A. Pulmonary sequestration
B. Pneumocystis pneumonia
C. Aspiration pneumonia
D. Community-acquired pneumonia (Correct Answer)
E. Disseminated cutaneous infection
Explanation: ***Community-acquired pneumonia***
- This patient, despite having AIDS, presents with typical symptoms of **community-acquired pneumonia (CAP)**, including productive cough, fever, and classic consolidation on chest examination and radiography.
- While HIV/AIDS patients are at higher risk for opportunistic infections, CAP caused by common bacterial pathogens like *Streptococcus pneumoniae* is still a frequent cause of pneumonia and should be considered, especially with a **lobar consolidation pattern**.
*Pulmonary sequestration*
- **Pulmonary sequestration** is a rare congenital malformation where a segment of lung tissue is not connected to the tracheobronchial tree and receives systemic blood supply. It typically presents with recurrent infections in the same location or as an asymptomatic mass.

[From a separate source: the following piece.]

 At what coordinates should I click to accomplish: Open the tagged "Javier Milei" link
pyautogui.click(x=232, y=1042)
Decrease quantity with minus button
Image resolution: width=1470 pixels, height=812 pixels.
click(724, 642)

- It would not explain the acute onset of symptoms like fever and productive cough, nor the classic signs of pneumonia like consolidation in an otherwise healthy adult (aside from AIDS).
*Pneumocystis pneumonia*
- **Pneumocystis pneumonia (PJP)**, caused by *Pneumocystis jirovecii*, is a classic opportunistic infection in patients with AIDS, especially those with low CD4 counts.
- However, PJP typically presents with a **subacute onset** of dyspnea, non-productive cough, and diffuse interstitial infiltrates on chest radiography, not focal consolidation.
*Aspiration pneumonia*
- **Aspiration pneumonia** occurs when foreign material, often gastric contents or oral flora, is inhaled into the lungs, leading to inflammation and infection.
- There is no clinical indication of aspiration in this patient (e.g., dysphagia, impaired consciousness, reflux), and the history does not suggest risk factors for aspiration.
*Disseminated cutaneous infection*
- A **disseminated cutaneous infection** involves widespread skin lesions caused by an infection.
- This patient's symptoms are localized to the respiratory system (productive cough, lung consolidation) and do not suggest a primary cutaneous infection.